Reasons for Designation
An enclosure castle is a defended residence or stronghold, built mainly of
stone, in which the principal or sole defence comprises the walls and towers
bounding the site. Some form of keep may have stood within the enclosure but
this was not significant in defensive terms and served mainly to provide
accommodation. Larger sites might have more than one line of walling and there
are normally mural towers and gatehouses. Outside the walls a ditch, either
waterfilled or dry, crossed by bridges may be found. The first enclosure
castles were constructed at the time of the Norman Conquest. However, they
developed considerably in form during the 12th century when defensive
experience gained during the Crusades was applied to their design. The
majority of examples were constructed in the 13th century although a few were
built as late as the 14th century. Some represent reconstructions of earlier
medieval earthwork castles of the motte and bailey type, although others were
new creations. They provided strongly defended residences for the king or
leading families and occur in both urban and rural situations. Enclosure
castles are widely dispersed throughout England, with a slight concentration
in Kent and Sussex supporting a vulnerable coast, and a strong concentration
along the Welsh border where some of the best examples were built under Edward
I. They are rare nationally with only 126 recorded examples. Considerable
diversity of form is exhibited with no two examples being exactly alike. With
other castle types, they are major medieval monument types which, belonging to
the highest levels of society, frequently acted as major administrative
centres and formed the foci for developing settlement patterns. Castles
generally provide an emotive and evocative link to the past and can provide a
valuable educational resource, both with respect to medieval warfare and
defence and with respect to wider aspects of medieval society. All examples
retaining significant remains of medieval date are considered to be nationally
The monument is a rare example of a castle controlled largely by a monastic
order. As such it testifies to the wealth, power and influence of the
Savignac and latterly Cistercian monks of Furness Abbey between the 12th -
16th centuries. The castle survives well, displays more than one building
phase, and possesses a keep of unusual form.

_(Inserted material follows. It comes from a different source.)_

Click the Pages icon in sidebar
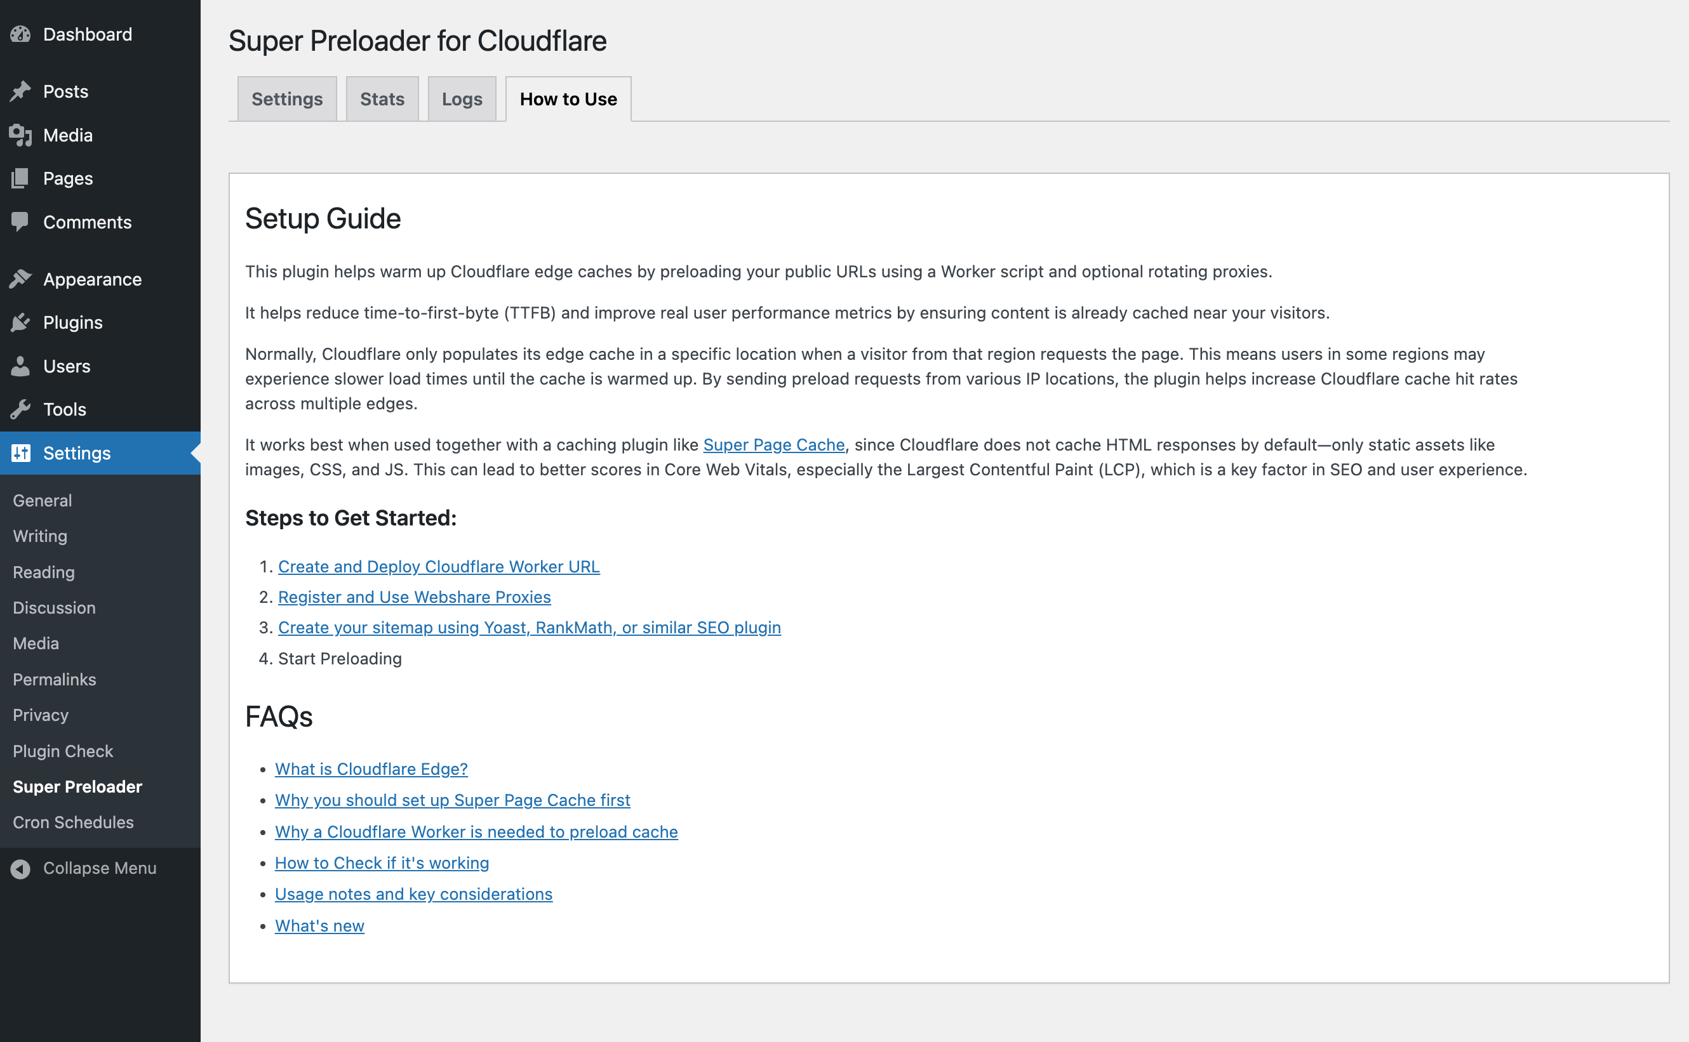Image resolution: width=1689 pixels, height=1042 pixels. pyautogui.click(x=21, y=178)
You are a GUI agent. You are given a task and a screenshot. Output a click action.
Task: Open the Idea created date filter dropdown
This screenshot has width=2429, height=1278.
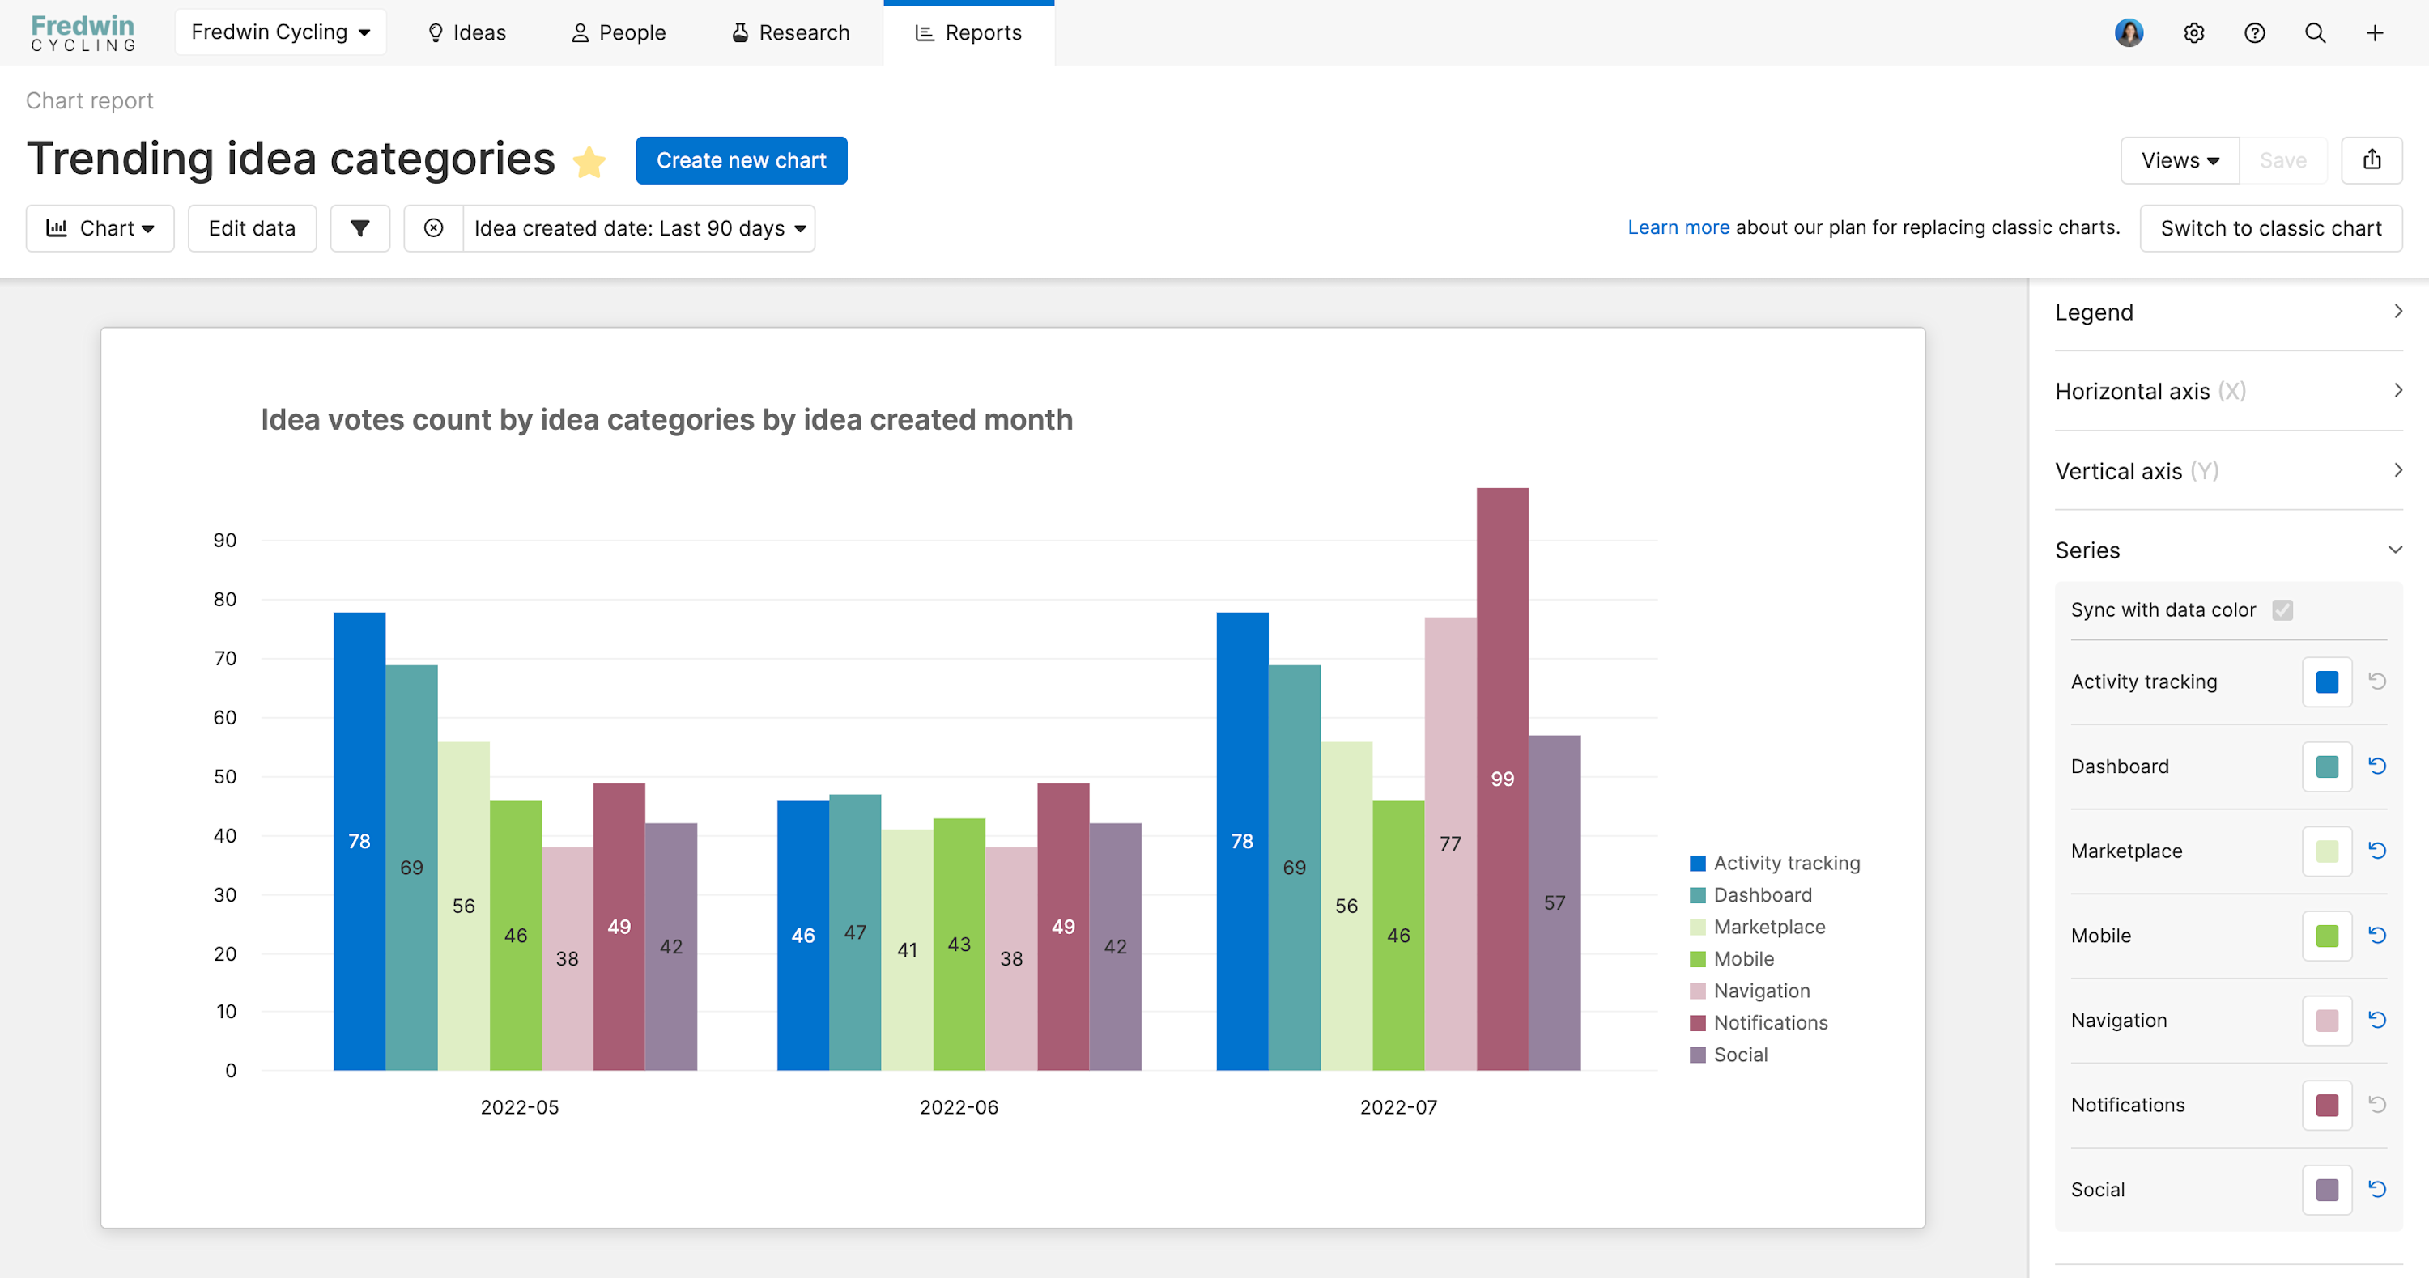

The monument is Piel Castle, located at the southern end of Piel Island
between Walney Island and the mainland. The castle is built of roughly
coursed stone collected from the beach, with its architectural features
constructed of red sandstone ashlar quarried in the vicinity of Furness Abbey.
The castle guarded the main approaches to the deep-water harbour outside
Barrow and includes a keep, gatehouse, inner and outer baileys, inner and
outer moat, curtain walls and towers. The keep is extremely unusual,
comprising three parallel compartments though the easternmost of these has
fallen into the sea and its walls now lie on the beach. It lay within an
inner ward, the south and east walls of which have also been eroded by the
sea. There are towers at the south-west, north-west and north-east corners of
the inner ward, the latter projecting north of the inner curtain wall. Access
to the inner ward is by a gatehouse in the west curtain wall. A dry moat some
10m wide by 2.5m deep flanks the north and west sides of the inner curtain.
Access from the outer ward to the gatehouse is now by a causeway but was
originally provided by a drawbridge. The outer curtain wall survives best
close to the north-east corner. On the western and north-western sides the
wall does not survive above foundation level, while remains of its southern
side lie tumbled on the beach.
There are towers at the south-west, north-west and north-east corners. The
former has short lengths of curtain wall attached and both this and the
north-east tower project slightly beyond the wall. Flanking the north and
west sides of the outer curtain is a dry moat up to 13m wide by 3m deep.
Within the outer ward, adjacent to the north-east tower, is the foundation of
a single freestanding building measuring some 10m by 6m traditionally referred
to as the chapel. Its original function, however, is unclear.
The original stronghold was erected for the monks of Furness Abbey in King
Stephen's reign (1135-54). The castle was besieged by Robert Bruce in 1316,
1317 and 1322. A licence to crenellate was granted in 1327 and construction
of the present castle is attributed to Abbot John Cockerham at about this
In 1403 Abbot John de Bolton is said to have found the cost of the castle's
upkeep beyond his means. About 1429 the castle was repaired and restored. In
1487 Lambert Simnel was proclaimed king here by his mercenary troops. The
castle had a short period of occupation and was ruinous by 1537. During the
mid-19th century the Duke of Buccleuch undertook renovations to the monument
including construction of sea defences which slowed the pace of erosion on the
southern and eastern sides of the castle. The family gave the island,
including the castle, to Barrow Corporation in 1918, and the monument was
taken into the guardianship of the Secretary of State the following year.
Piel Castle is a Grade I Listed Building.
All fences and English Heritage fittings, including railings and notice
boards, are excluded from the scheduling but the ground beneath these
features is included.
The site of the monument is shown on the attached map extract.
It includes a 2 metre boundary around the archaeological features,
considered to be essential for the monument's support and preservation.